Urn problem - Why isn't P(Yellow M&M is from 1994 bag) = P(Bag from 1996|Green M&M)*P(Bag from 1994|Yellow M&M)?

1k Views Asked by At

The blue M&M was introduced in 1995. Before then, the color mix in a bag of plain M&Ms was (30% Brown, 20% Yellow, 20% Red, 10% Green, 10% Orange, 10% Tan). Afterward it was (24% Blue , 20% Green, 16% Orange, 14% Yellow, 13% Red, 13% Brown).

A friend of mine has two bags of M&Ms, and he tells me that one is from 1994 and one from 1996. He won't tell me which is which, but he gives me one M&M from each bag. One is yellow and one is green. What is the probability that the yellow M&M came from the 1994 bag?

I found this on Allen Downey's blog and read the author's solution. I understand that P(Yellow M&M came from 1994 bag) isn't equal to P(Bag from 1994|Yellow M&M) = 0.588 because we have additional information that a green M&M was selected from the other bag.

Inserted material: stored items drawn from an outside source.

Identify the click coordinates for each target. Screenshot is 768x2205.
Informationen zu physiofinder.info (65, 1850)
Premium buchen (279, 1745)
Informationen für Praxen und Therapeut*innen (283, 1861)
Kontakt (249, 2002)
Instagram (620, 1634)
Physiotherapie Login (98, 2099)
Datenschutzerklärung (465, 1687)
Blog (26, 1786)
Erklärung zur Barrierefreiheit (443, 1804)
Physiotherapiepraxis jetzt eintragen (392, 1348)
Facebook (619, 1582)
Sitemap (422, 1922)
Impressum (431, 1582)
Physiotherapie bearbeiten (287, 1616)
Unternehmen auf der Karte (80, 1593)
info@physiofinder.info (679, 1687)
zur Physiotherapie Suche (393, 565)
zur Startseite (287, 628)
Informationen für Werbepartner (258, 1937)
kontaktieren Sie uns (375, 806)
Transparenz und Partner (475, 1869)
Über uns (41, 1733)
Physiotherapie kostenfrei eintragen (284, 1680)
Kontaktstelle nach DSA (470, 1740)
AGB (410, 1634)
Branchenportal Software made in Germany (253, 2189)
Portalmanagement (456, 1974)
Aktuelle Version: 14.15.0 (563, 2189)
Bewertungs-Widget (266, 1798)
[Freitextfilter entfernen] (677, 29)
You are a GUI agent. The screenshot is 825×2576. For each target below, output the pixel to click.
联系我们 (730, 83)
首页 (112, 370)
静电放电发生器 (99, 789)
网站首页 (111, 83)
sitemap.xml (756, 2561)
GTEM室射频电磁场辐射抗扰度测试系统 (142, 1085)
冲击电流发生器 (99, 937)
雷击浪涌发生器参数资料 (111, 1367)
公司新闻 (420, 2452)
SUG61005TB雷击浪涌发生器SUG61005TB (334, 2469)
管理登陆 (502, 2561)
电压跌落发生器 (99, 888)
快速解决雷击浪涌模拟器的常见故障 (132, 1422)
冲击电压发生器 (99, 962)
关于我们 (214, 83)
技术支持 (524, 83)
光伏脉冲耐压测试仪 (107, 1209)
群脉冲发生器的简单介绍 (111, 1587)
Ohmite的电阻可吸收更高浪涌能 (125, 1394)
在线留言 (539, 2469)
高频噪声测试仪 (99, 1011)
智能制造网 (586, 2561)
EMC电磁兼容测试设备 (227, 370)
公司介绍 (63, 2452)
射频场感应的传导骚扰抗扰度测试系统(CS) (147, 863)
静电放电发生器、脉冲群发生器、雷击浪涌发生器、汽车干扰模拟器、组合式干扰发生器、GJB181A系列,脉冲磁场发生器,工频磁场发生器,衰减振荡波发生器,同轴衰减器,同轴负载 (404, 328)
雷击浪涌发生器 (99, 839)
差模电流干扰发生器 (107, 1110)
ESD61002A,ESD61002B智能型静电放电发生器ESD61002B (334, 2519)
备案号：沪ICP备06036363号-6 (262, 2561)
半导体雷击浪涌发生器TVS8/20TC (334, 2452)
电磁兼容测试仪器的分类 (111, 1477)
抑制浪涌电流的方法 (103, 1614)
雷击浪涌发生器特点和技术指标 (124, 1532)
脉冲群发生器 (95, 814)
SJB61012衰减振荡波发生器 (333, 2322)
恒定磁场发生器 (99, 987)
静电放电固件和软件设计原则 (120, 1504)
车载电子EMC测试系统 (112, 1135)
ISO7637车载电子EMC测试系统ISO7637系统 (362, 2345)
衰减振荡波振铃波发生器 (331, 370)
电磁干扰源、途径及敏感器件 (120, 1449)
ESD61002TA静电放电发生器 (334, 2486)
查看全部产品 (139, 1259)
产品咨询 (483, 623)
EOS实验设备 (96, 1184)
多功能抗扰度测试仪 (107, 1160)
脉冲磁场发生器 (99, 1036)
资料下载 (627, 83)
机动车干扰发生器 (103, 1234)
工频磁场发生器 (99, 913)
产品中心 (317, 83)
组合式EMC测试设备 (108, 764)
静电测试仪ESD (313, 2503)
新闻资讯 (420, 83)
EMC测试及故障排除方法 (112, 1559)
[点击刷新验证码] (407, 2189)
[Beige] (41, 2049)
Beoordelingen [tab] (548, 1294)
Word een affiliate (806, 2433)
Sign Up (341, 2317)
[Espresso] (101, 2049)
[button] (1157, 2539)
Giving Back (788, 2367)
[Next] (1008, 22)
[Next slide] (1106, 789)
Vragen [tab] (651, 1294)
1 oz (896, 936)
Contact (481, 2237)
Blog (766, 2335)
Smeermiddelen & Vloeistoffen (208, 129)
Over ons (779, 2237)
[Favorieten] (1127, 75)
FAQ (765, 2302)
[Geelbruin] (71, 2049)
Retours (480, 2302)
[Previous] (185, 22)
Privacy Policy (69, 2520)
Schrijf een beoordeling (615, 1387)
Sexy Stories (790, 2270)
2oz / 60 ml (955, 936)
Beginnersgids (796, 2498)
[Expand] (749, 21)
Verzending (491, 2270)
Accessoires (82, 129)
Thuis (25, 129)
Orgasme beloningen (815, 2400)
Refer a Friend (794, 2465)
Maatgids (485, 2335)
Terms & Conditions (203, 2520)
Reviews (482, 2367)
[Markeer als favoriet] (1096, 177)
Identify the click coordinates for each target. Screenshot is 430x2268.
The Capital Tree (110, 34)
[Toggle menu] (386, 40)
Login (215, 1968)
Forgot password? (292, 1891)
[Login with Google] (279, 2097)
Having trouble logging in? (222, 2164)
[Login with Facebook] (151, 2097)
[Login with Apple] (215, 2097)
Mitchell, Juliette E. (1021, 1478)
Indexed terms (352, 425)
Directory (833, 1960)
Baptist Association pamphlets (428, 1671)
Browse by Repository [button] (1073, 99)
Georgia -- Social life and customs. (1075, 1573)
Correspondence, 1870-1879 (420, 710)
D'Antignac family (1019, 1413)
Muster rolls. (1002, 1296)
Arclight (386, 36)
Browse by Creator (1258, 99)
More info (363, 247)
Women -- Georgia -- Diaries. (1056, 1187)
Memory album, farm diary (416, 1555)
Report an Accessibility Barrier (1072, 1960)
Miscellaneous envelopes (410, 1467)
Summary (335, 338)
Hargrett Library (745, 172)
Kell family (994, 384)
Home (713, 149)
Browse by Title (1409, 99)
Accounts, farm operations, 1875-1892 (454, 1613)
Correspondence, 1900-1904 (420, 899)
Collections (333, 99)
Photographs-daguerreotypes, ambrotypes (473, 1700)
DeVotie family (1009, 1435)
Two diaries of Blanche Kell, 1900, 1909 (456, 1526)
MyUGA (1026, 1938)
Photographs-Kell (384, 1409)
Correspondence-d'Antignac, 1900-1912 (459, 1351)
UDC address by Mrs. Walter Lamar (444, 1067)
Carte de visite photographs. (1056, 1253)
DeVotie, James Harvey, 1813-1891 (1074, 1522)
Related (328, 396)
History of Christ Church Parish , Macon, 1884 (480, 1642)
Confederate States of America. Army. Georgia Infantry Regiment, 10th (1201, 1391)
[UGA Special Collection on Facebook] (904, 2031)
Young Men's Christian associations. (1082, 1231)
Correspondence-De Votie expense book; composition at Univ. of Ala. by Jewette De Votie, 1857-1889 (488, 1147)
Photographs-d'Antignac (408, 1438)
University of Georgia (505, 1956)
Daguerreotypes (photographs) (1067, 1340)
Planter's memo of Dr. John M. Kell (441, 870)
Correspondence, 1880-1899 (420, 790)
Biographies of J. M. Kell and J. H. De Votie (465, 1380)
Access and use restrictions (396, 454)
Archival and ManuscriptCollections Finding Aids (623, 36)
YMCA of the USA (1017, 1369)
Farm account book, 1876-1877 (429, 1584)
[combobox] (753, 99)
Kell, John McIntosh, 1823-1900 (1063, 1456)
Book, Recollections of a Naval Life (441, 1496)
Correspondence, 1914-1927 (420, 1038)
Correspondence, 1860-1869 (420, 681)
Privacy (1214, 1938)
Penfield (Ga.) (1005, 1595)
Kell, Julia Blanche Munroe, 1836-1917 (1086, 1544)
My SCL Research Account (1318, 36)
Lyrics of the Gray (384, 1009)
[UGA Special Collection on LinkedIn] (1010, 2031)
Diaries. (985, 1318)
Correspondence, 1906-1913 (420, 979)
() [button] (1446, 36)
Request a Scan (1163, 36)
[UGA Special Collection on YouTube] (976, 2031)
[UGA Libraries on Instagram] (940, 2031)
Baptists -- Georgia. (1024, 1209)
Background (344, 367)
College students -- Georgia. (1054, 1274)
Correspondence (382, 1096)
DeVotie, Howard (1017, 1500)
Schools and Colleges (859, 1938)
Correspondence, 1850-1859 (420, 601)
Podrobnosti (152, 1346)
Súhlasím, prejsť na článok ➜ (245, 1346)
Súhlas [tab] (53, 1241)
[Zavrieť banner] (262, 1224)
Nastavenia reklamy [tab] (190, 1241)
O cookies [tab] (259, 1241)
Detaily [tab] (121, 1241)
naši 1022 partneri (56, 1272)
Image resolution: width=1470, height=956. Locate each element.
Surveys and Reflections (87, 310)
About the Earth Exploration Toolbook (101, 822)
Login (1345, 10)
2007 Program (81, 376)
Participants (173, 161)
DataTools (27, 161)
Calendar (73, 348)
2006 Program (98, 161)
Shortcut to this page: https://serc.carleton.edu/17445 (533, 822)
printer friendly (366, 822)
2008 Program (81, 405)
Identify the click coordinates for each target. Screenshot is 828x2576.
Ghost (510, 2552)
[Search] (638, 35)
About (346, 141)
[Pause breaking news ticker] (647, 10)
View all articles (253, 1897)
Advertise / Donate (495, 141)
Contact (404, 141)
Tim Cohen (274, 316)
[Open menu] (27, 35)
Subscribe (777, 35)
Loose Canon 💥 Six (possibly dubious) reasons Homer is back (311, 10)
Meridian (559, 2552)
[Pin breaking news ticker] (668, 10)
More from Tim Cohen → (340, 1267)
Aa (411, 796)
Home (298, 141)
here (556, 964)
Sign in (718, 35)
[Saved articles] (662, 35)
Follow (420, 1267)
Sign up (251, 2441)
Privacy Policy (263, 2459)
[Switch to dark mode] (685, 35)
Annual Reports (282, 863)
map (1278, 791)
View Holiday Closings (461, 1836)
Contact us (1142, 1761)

However, if the probability of selecting a M&M from either bag is independent (and we know the M&Ms didn't come from the same bag), why can't we calculate P(Bag from 1996|Green M&M)*P(Bag from 1994|Yellow M&M) = 0.666*0.588? This gives us 0.392, which is not the correct answer. The author's solution is provided below for reference.

Hypotheses:

  • A: Bag #1 from 1994 and Bag #2 from 1996
  • B: Bag #2 from 1994 and Bag #1 from 1996

Again, P(A) = P(B) = 1/2.

The evidence is: E: yellow from Bag #1, green from Bag #2

We get the likelihoods by multiplying the probabilities for the two M&M:

P(E|A) = (0.2)(0.2) P(E|B) = (0.1)(0.14)

For example, P(E|B) is the probability of a yellow M&M in 1996 (0.14) times the probability of a green M&M in 1994 (0.1).

Plugging the likelihoods and the priors into Bayes's theorem, we get P(A|E) = 40 / 54 ~ 0.74

By introducing the terms Bag #1 and Bag #2, rather than "the bag the yellow M&M came from" and "the bag the green came from," I avoided the part of this problem that can be tricky: keeping the hypotheses and the evidence straight.

1

There are 1 best solutions below

2
On BEST ANSWER

However, if the probability of selecting a M&M from either bag is independent ...

Boop.   The probabilities for selecting those M&M from the bags is not independent.   They are conditionally independent for a given arrangement of the two bags.

why can't we calculate P(Bag from 1996|Green M&M)*P(Bag from 1994|Yellow M&M) = 0.666*0.588?

Your expectation that a bag is from 1994 will be influenced both by knowing that you drew a yellow M&M from it and by knowing that you drew a green M&M from the other bag.

Plus, for any given evidence, the event that this bag is from 1994 will not be independent of the event that that bag is from 1996.   They are actually the same event after all.


You have the events $Y, G, A, B$ for selecting yellow from the first bag, green from the second, the first bag is from 1994, the second bag is from 1994.   $A, B$ are mutually exclusive and exhaustive, and $Y,G$ are conditionally independent for each event $A,B$, so by using the definition for conditional probability, and the Law of Total Probability:

$$\begin{split}\mathsf P(A\mid Y,G) & = \dfrac{\mathsf P(Y,G\mid A)\mathsf P(A)}{\mathsf P(Y,G)} \\ &= \dfrac{\mathsf P(Y\mid A)\mathsf P(G\mid A)\mathsf P(A)}{\mathsf P(Y\mid A)\mathsf P(G\mid A)\mathsf P(A)+\mathsf P(Y\mid B)\mathsf P(G\mid B)\mathsf P(B)}\\ &= \dfrac{\mathsf P(Y\mid A)\mathsf P(G\mid A)}{\mathsf P(Y\mid A)\mathsf P(G\mid A)+\mathsf P(Y\mid B)\mathsf P(G\mid B)} &\because \mathsf P(A)=\mathsf P(B) \\ \text{Similarly}\\ \mathsf P(A\mid Y) & = \dfrac{\mathsf P(Y\mid A)}{\mathsf P(Y\mid A)+\mathsf P(Y\mid B)}\\\mathsf P(A\mid G) & = \dfrac{\mathsf P(G\mid A)}{\mathsf P(G\mid A)+\mathsf P(G\mid B)} \end{split}$$